Depois daquele encontro, Ice ficou vários dias pensando naquela possibilidade maravilhosa. Às vezes sentia um pouco de medo, mas no fundo sabia que tudo aquilo era verdade. Numa noite então, olhando para as estrelas, Ice falou: "Quero saber quem eu sou. Quero saber toda a verdade sobre mim." Naquele momento sentiu todo seu corpo vibrando e um sentimento de casa, familiar, o preencheu por inteiro. Nos dias seguintes começou a perceber a vibração de suas moléculas aumentando. Sentia um aquecimento em seu interior e percebia que ficava ainda mais leve. Ice começou a notar a sua interação com a água. Podia sentir seus movimentos, a mudança de temperatura, sua textura. Começava a experimentar uma ternura que nunca havia sentido. Com o tempo começou a notar que não era aquela sua parte oculta sob a água que o conduzia, mas algo muito maior, era a própria água do oceano que o levava. Ice começou a perceber também que ele estava sempre no lugar certo na hora certa. Parecia que havia uma sincronia nos movimentos, de tal forma que encontrava sempre as situações e os indivíduos mais apropriados para o seu caminho. Durante este período Ice conheceu muitos outros icebergs que lhe ensinavam um pouco mais sobre tudo. Ice se pegava rindo à toa. Ria de si mesmo e das coisas que já havia vivido até chegar ali.

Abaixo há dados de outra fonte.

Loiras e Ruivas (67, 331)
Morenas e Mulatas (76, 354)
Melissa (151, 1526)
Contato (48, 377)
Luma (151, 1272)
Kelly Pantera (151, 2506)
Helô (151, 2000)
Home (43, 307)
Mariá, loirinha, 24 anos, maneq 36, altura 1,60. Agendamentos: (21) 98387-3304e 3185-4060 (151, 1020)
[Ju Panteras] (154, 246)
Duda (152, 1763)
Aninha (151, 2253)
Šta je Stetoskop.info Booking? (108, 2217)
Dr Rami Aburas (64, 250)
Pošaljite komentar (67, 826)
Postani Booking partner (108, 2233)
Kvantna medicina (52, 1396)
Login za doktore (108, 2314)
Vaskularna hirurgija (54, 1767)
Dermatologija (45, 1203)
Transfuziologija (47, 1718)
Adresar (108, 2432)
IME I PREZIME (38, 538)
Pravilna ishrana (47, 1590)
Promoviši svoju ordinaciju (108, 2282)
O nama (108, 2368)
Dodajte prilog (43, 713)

Numa bela noite de lua minguante, Ice admirava aquele semi arco brilhante que enfeitava o céu noturno, quando um sentimento de amor invadiu todo seu ser. Sentia-se como que irmanado a todas as coisas. Nesta hora lembrou-se de seus amigos da Sibéria e ao invés de mágoa e ressentimento, sentiu um amor e gratidão imensos e uma corrente de água quente parecia emanar de Ice e irradiar para todo o oceano. Na Sibéria, um dos amigos de Ice que se encontrava em um grupo, sentiu aquela corrente que o tocava, sem saber o que era. Imediatamente comentou: "Me lembrei de Ice agora. Me lembrei das coisas que falava. Será que ele estava certo? Será que existem mais coisas além do que conhecemos?". No fundo de seu coração de gelo o amigo sabia que sim, pois aquela corrente que emanava de Ice o havia tocado.
A cada dia que passava Ice se conhecia ainda mais e quanto mais se conhecia, mais percebia a beleza da vida. Podia sentir os raios do sol tocando-o, o sopro do vento sussurrando-lhe segredos, as árvores acenavam como que dizendo: "Sabemos quem você é.". Tudo parecia ter vida, tudo parecia ter importância. Ice vivia cada momento, sem se importar com o amanhã e sem se prender ao passado. O agora era tudo o que existia.
Então em um dia em que tudo parecia mais belo, mais vivo, Ice teve a compreensão. Se sentia o próprio oceano, sem limites. Compreendeu que sempre havia sido a água. Naquele momento podia se lembrar de todas as vezes que fora um iceberg, mesmo antes de ser Ice. Sentiu que ele e os amigos eram um só. Não havia separação entre eles. Percebeu que experimentava todas as coisas ao mesmo tempo. Na verdade, não havia tempo. Percebia cada continente que tocava, cada peixe, cada ser vivo, cada gota de água, cada molécula, cada estória que existia nas moléculas. Estava tudo ali, dentro dele mesmo. Compreendeu que sempre estivera ali. Nunca havia corrido qualquer perigo. Já não havia mais medo. Só existia Amor...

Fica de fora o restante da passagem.